Анджело положил руку ему на плечо:
— Спокойнее.
— Если бы ты заболел, я прежде всего кинулся бы искать парня в белом халате, — проворчал Пуддж, — а не потащил бы тебя к ведьме. Это точно.
— Она не только уберет эти твои боли, а сделает много больше, — пообещал Анджело, отступив в темный угол маленькой комнатушки.
— Ну–ка, попробую угадать, — сказал Пуддж. — Она вырастит мне отрезанный палец на ноге.
— Еще лучше, — отозвался Анджело. — Когда Кармелла закончит, ты будешь знать, кто насылает на тебя эти головные боли.
Пуддж отвернулся от старухи и посмотрел на Анджело.
— Ты это серьезно? — спросил он.
Анджело ответил другу твердым взглядом.
— Да.
Пуддж улыбнулся Кармелле и похлопал ее по руке.
— Ладно, милая, — сказал он, теперь уже с широкой улыбкой на лице. — Давай работать.
Кармелла не глядя протянула руку назад, взяла стакан с водой и вылила в деревянную миску. Потом взяла скляночку оливкового масла, стоявшую на краю стола, густую желтую жидкость тоже вылила в миску и подождала, пока она не растеклась сплошным слоем по поверхности воды. Потом она вынула из кармана платья смятый льняной носовой платок и развернула его на столе. В платке, обильно измазанном кровью, оказался глаз.
— Это козий глаз, — шепотом сообщил Анджело Пудджу. — Она положит его в воду.
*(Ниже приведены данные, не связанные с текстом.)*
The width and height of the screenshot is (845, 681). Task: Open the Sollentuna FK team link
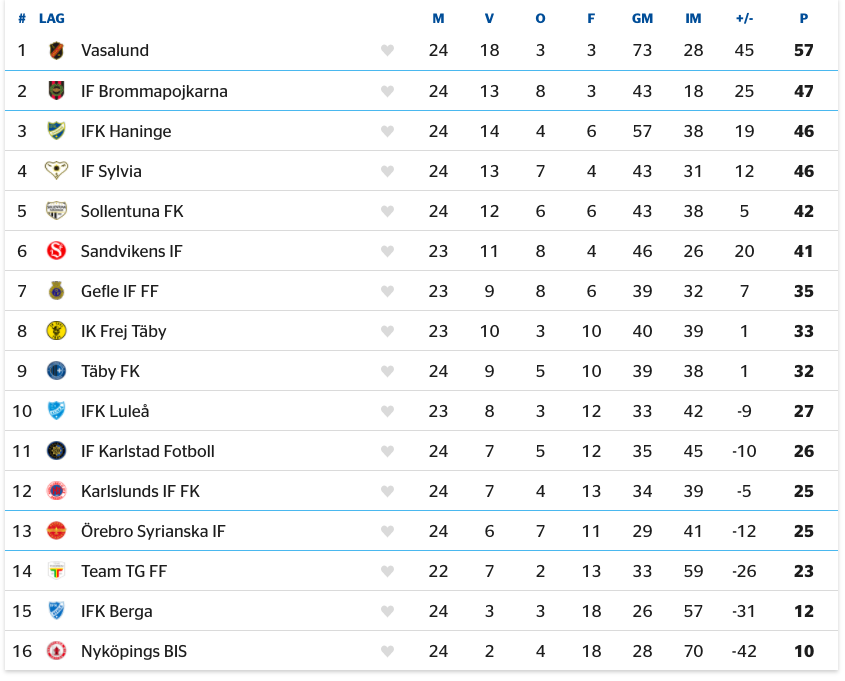coord(132,211)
— А что потом? — полюбопытствовал Пуддж.
— А потом я буду знать, кто желает тебе зла, — впервые заговорила Кармелла. Ее голос оказался гораздо мягче, чем можно было ожидать, учитывая'ее жутковатую внешность. — А после меня узнаешь и ты.
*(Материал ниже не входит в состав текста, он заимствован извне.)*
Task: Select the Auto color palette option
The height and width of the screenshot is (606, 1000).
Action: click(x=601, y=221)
Взяв глаз, она без всплеска погрузила его в воду и масло и уставилась в миску. Потом обхватила миску пальцами и перевела взгляд на Пудджа.
— Намочи пальцы этой водой, — приказала она. — А теперь положи их на стол ладонями вниз.
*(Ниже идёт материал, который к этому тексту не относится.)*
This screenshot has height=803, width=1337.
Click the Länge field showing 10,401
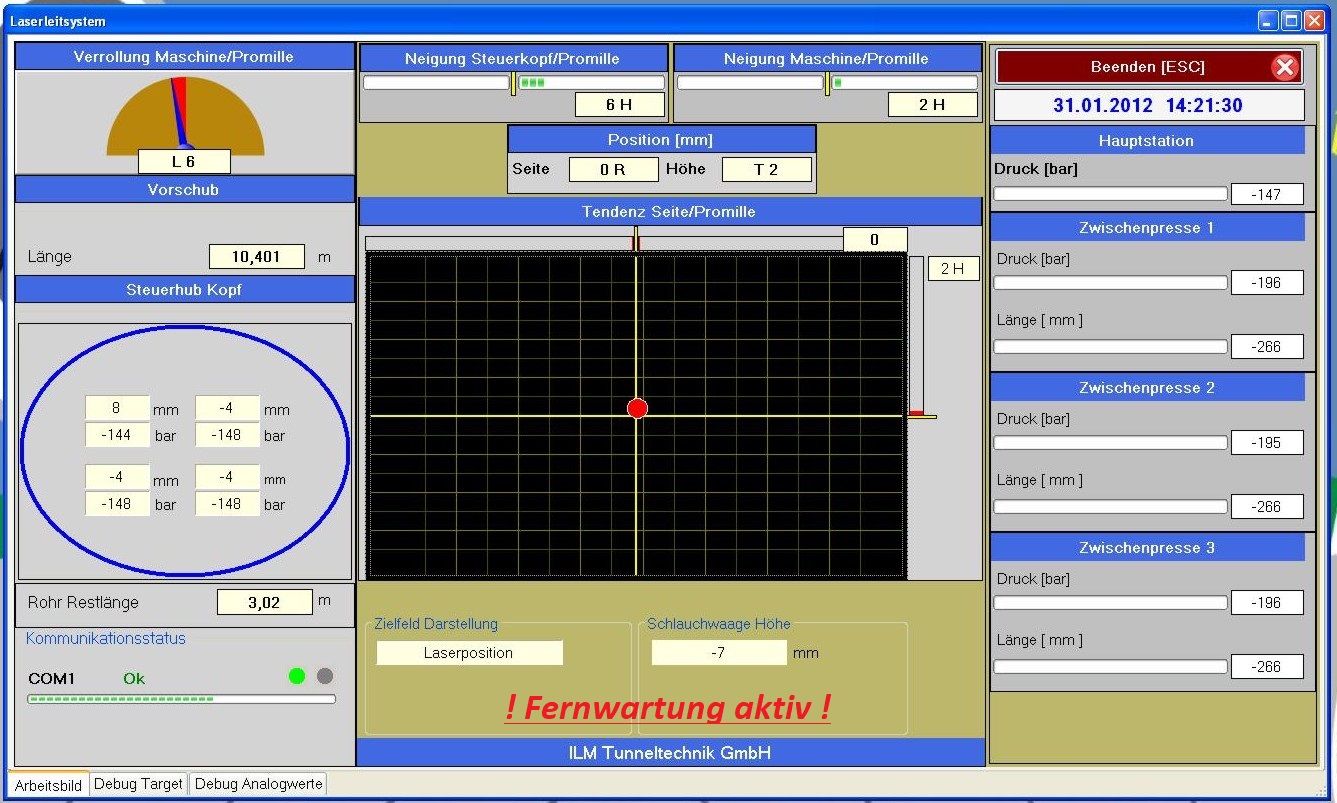pos(256,257)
Пуддж повиновался. Старуха запрокинула голову, закрыла глаза и принялась вполголоса бормотать что–то по–итальянски. Она раскачивалась и, казалось, запиналась, потом ее спина выгнулась, пальцы окунулись в воду, она запрокинула голову так, что смотрела прямо в беленный мелом потолок.
Пуддж сидел, почти загипнотизированный пассами старухи.
— Если она хочет, чтобы из меня со страху цикорий посыпался, ей скоро это удастся, — пробормотал он.
Кармелла неожиданно наклонилась над столом, приблизив лицо на считаные дюймы к лицу Пудджа, и стисну–ла его запястья скрюченными артритом пальцами. Она вглядывалась в его молодые глаза, он же видел перед собой ее лицо в виде запутанной сетки лиловых жилок, белых шрамов и изломанных морщин. Но Пуддж сидел неподвижно, он твердо решил дождаться завершения старухиного колдовства.
— Ты прольешь кровь, и виновата в этом будет женщина, — сказала стрега. — Она заставит тебя прикоснуться к смертному покою.
— Как ее зовут? — спросил Пуддж. Он резко обернулся и взглянул на Анджело.